> _Given problem_
Render the records as a numbered list, leaving out blank lines, starting with the line that contains "You are a GUI" and going on through the line that contains "This screenshot has height=931, width=768.".

> _Provided information_
═══

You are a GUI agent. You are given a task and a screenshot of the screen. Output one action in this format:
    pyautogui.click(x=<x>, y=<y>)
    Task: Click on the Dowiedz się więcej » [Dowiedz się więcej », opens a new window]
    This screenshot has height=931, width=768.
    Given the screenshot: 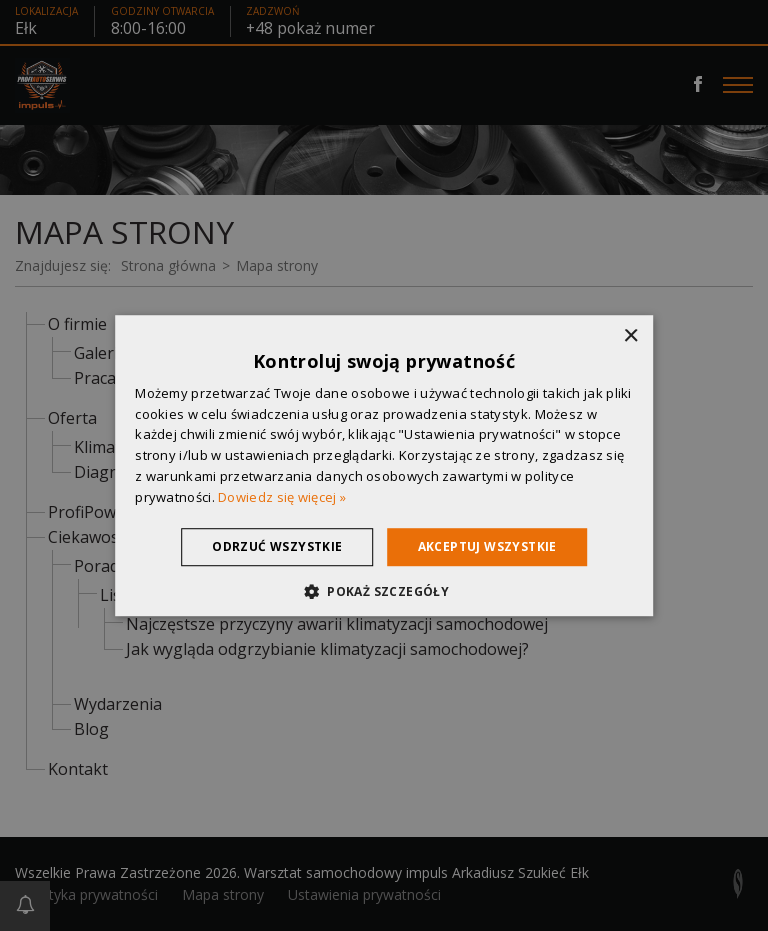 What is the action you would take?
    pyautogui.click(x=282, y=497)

═══

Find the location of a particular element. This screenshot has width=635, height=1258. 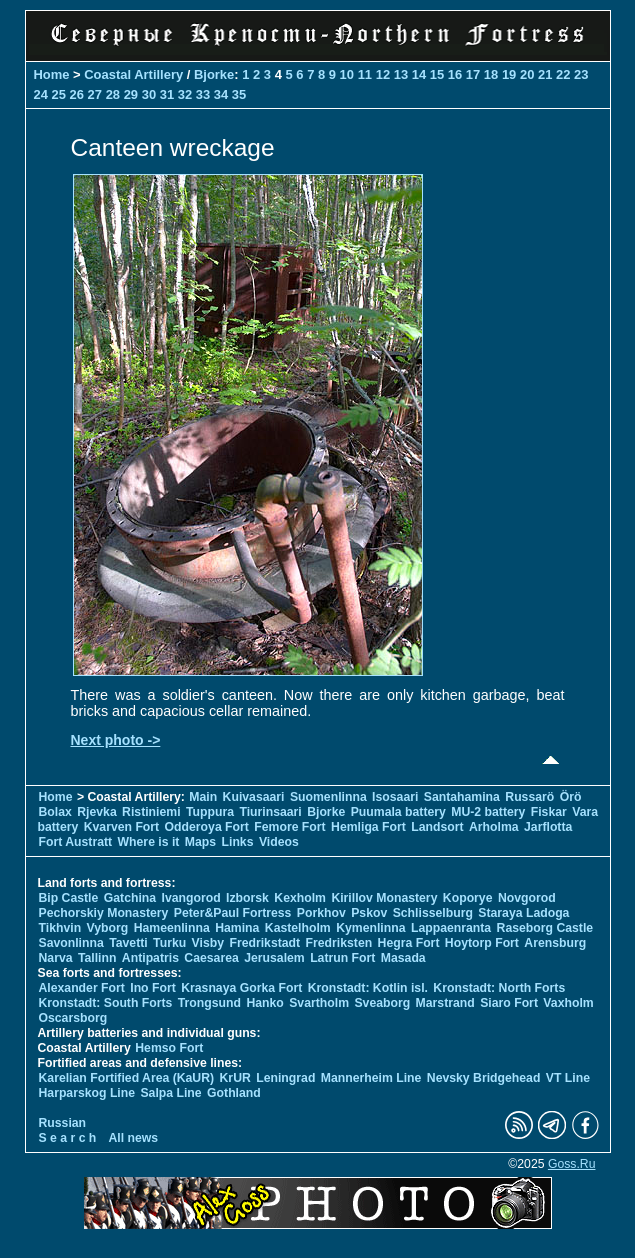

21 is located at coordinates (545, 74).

═══

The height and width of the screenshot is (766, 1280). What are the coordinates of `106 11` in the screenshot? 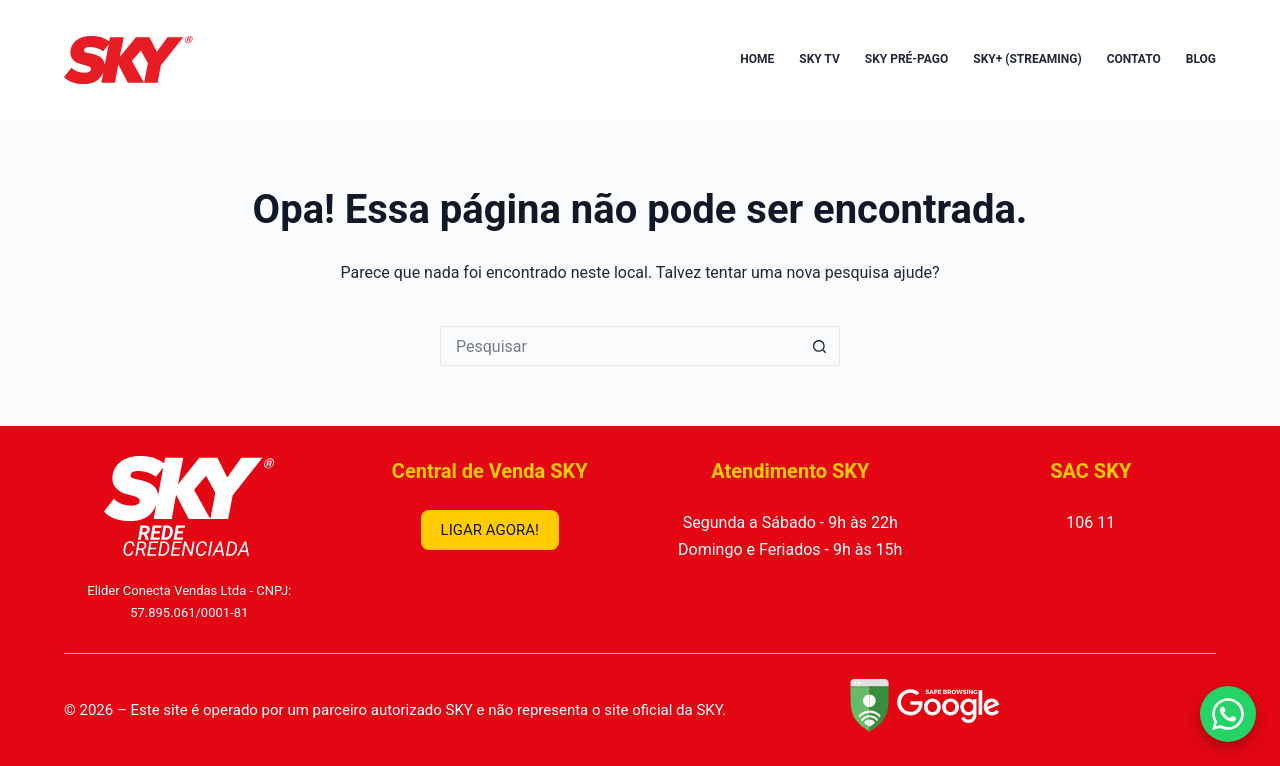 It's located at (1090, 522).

═══

> _Response below_
1. You are a GUI agent. You are given a task and a screenshot of the screen. Output one action in this format:
2.     pyautogui.click(x=<x>, y=<y>)
3.     Task: Click on the Dowiedz się więcej » [Dowiedz się więcej », opens a new window]
4.     This screenshot has height=931, width=768.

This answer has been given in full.